7 Mahasiswa Indonesia Lulus Program Pendidikan Berbasis Industri di Taiwan
TAIPEI, iNewsSurabaya.id – Tujuh mahasiswa Program Studi Sistem Informasi Universitas Nahdlatul Ulama Surabaya (UNUSA) berhasil menyelesaikan Program International Industrial Talents Education Special Program (INTENSE) di St. John's University, Taiwan. Mereka juga mengikuti prosesi wisuda pada Sabtu (6/6/2026).
Program INTENSE merupakan inisiatif Kementerian Pendidikan Taiwan yang dirancang untuk mencetak talenta internasional melalui kolaborasi antara perguruan tinggi dan dunia industri.
Melalui program ini, mahasiswa mendapatkan pengalaman belajar dalam lingkungan akademik global sekaligus memahami kebutuhan industri modern yang terus berkembang.
Selama mengikuti program, para mahasiswa tidak hanya memperoleh penguatan kompetensi akademik, tetapi juga kesempatan berinteraksi dengan peserta dari berbagai negara.
Pengalaman tersebut dinilai penting dalam membangun kemampuan komunikasi lintas budaya, kemandirian, serta daya adaptasi yang dibutuhkan di dunia kerja internasional.
Keberhasilan tujuh mahasiswa UNUSA menyelesaikan program tersebut menjadi bukti bahwa mahasiswa Indonesia mampu bersaing dan beradaptasi di lingkungan pendidikan global.

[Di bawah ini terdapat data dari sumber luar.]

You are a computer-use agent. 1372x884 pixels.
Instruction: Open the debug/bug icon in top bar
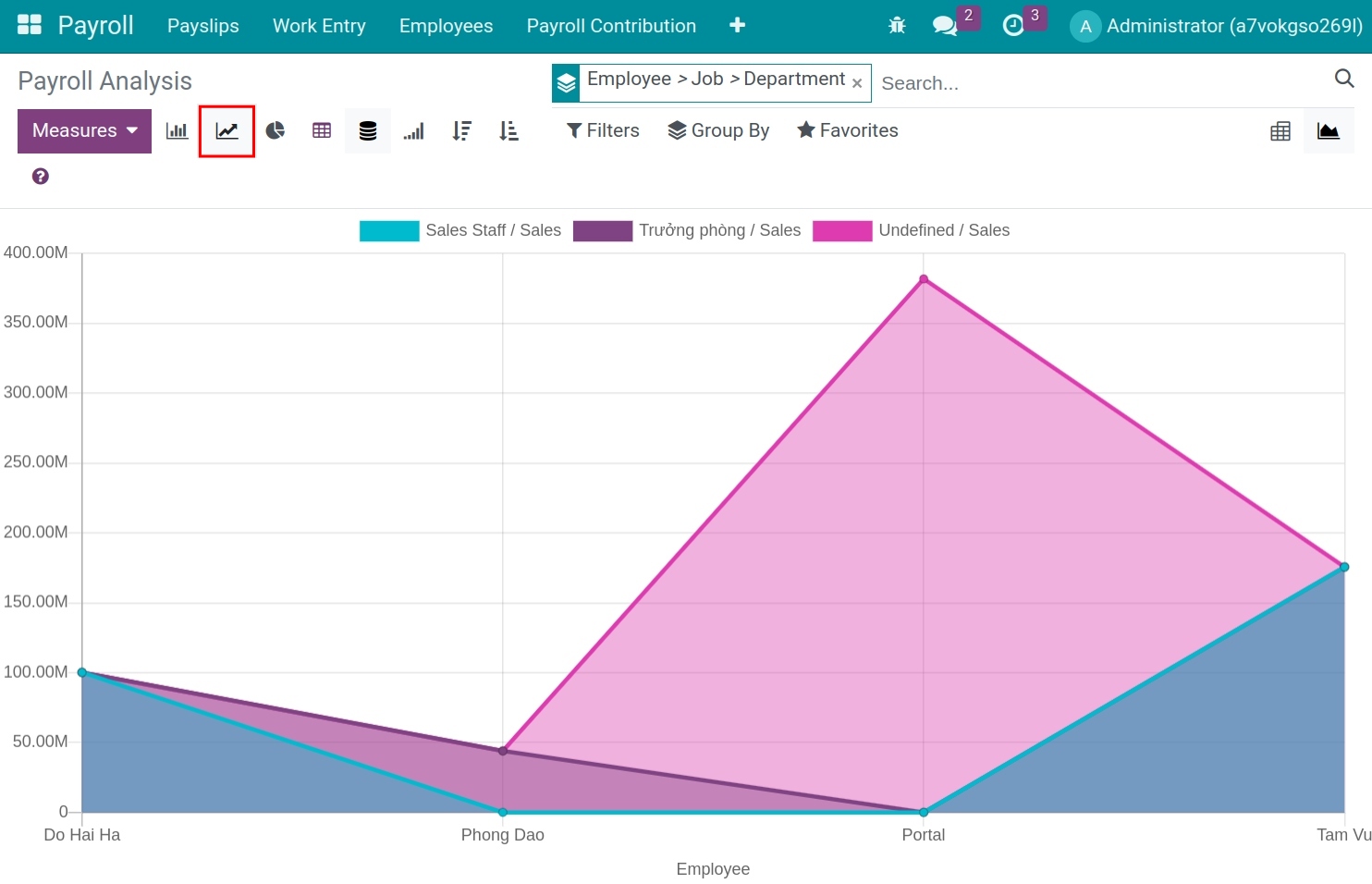(x=896, y=26)
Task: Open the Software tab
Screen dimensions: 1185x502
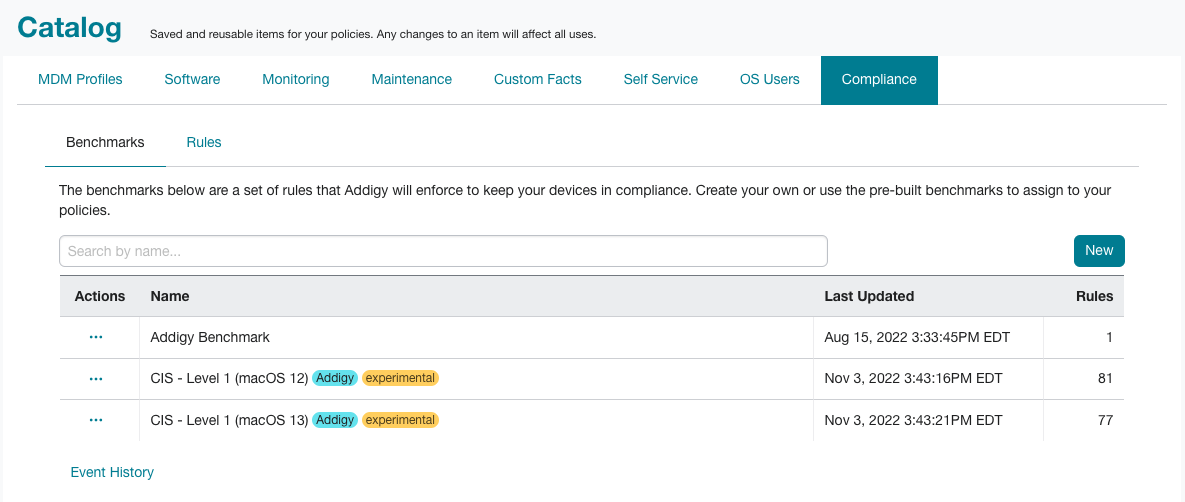Action: pos(192,79)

Mereka berhasil menjalani proses pembelajaran dengan sistem dan budaya yang berbeda selama menempuh pendidikan di Taiwan.
Prosesi wisuda INTENSE tahun ini juga menjadi momen istimewa bagi UNUSA. Rektor UNUSA, Triyogi Yuwono, mendapat kehormatan menyampaikan commencement address mewakili perguruan tinggi mitra internasional dalam acara wisuda di St. John's University.

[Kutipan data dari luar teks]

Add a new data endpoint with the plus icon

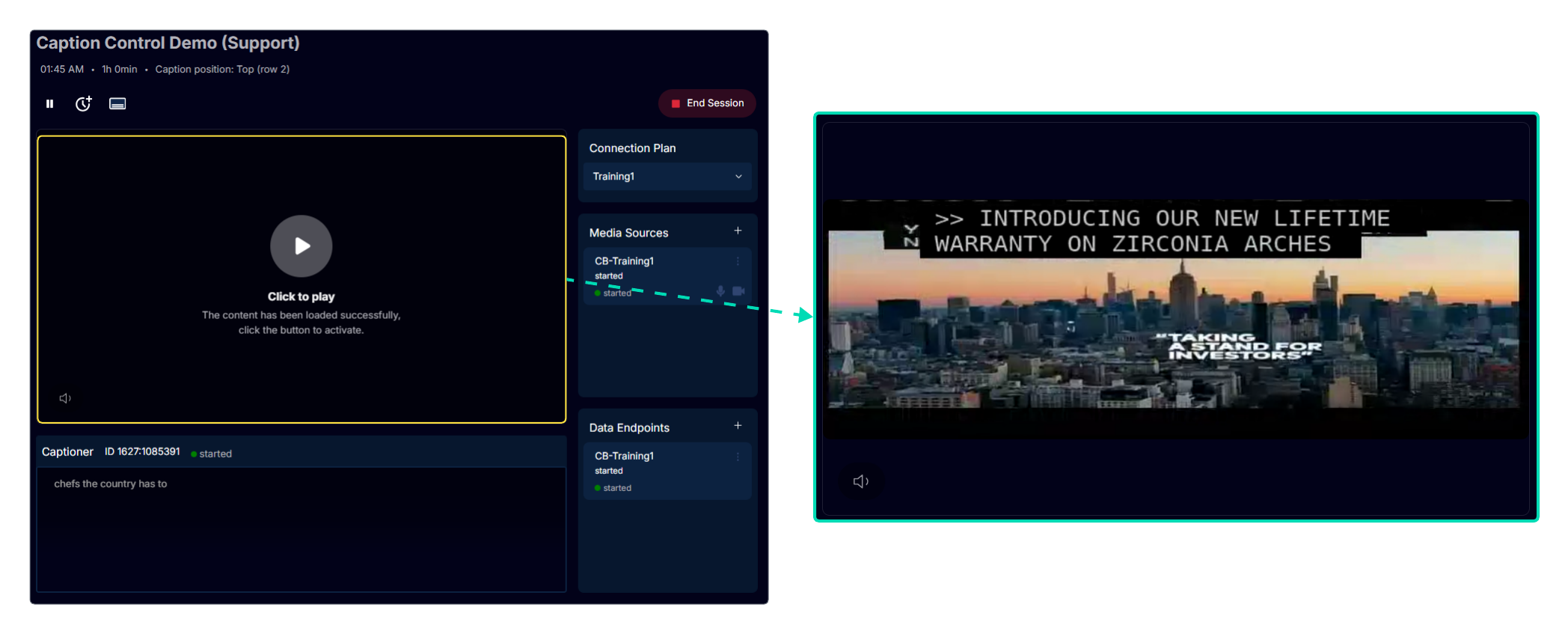click(x=738, y=426)
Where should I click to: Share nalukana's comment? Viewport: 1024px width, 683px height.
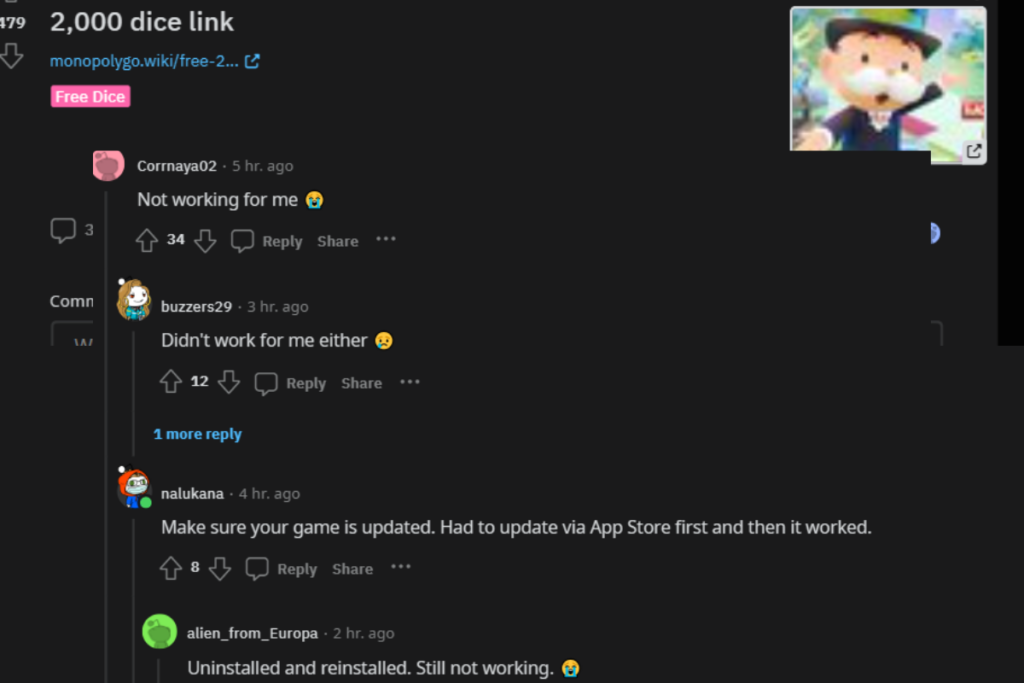pyautogui.click(x=353, y=569)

Dalam sambutannya, Prof. Triyogi menegaskan bahwa program internasional seperti INTENSE memiliki peran strategis dalam mempersiapkan generasi muda menghadapi tantangan global yang semakin kompleks.

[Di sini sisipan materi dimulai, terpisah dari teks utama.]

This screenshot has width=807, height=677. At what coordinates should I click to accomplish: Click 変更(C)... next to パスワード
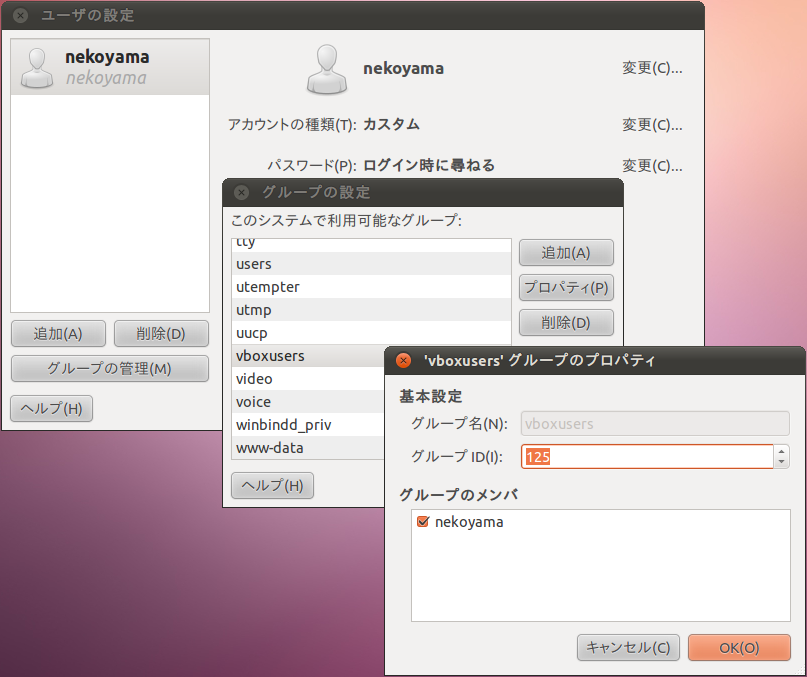(652, 165)
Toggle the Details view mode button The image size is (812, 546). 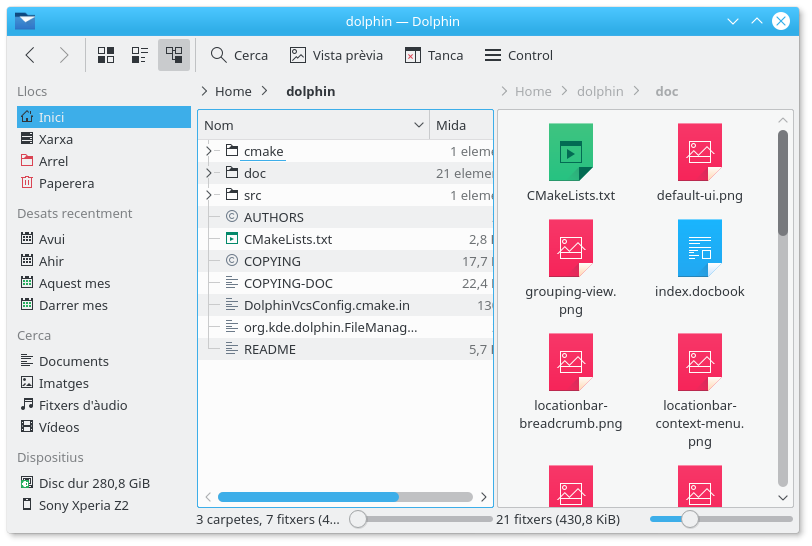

Menurutnya, pendidikan tinggi harus mampu melahirkan lulusan yang memiliki wawasan internasional sekaligus mampu beradaptasi dengan perkembangan teknologi yang berlangsung sangat cepat.
Ia juga menilai kolaborasi antara perguruan tinggi dan industri yang diterapkan dalam Program INTENSE menjadi model pendidikan yang relevan untuk menjawab kebutuhan dunia kerja masa depan.
“Tujuh mahasiswa UNUSA telah meninggalkan tanah air, beradaptasi dengan budaya baru, menghadapi tantangan akademik yang berbeda, dan berhasil melewati seluruh proses tersebut dengan baik,” ujar Prof. Triyogi.
Adapun tujuh mahasiswa yang berhasil menyelesaikan Program INTENSE tersebut adalah Muchsin Maulana, Birrul Walidain Al Musthofa, Muhammad Halili, M. Wava Ferdiansyah Putra, Achmad Bagus Ilham Syah, Muhammad Nizar Affandi, dan Awwalinnisa Fauji.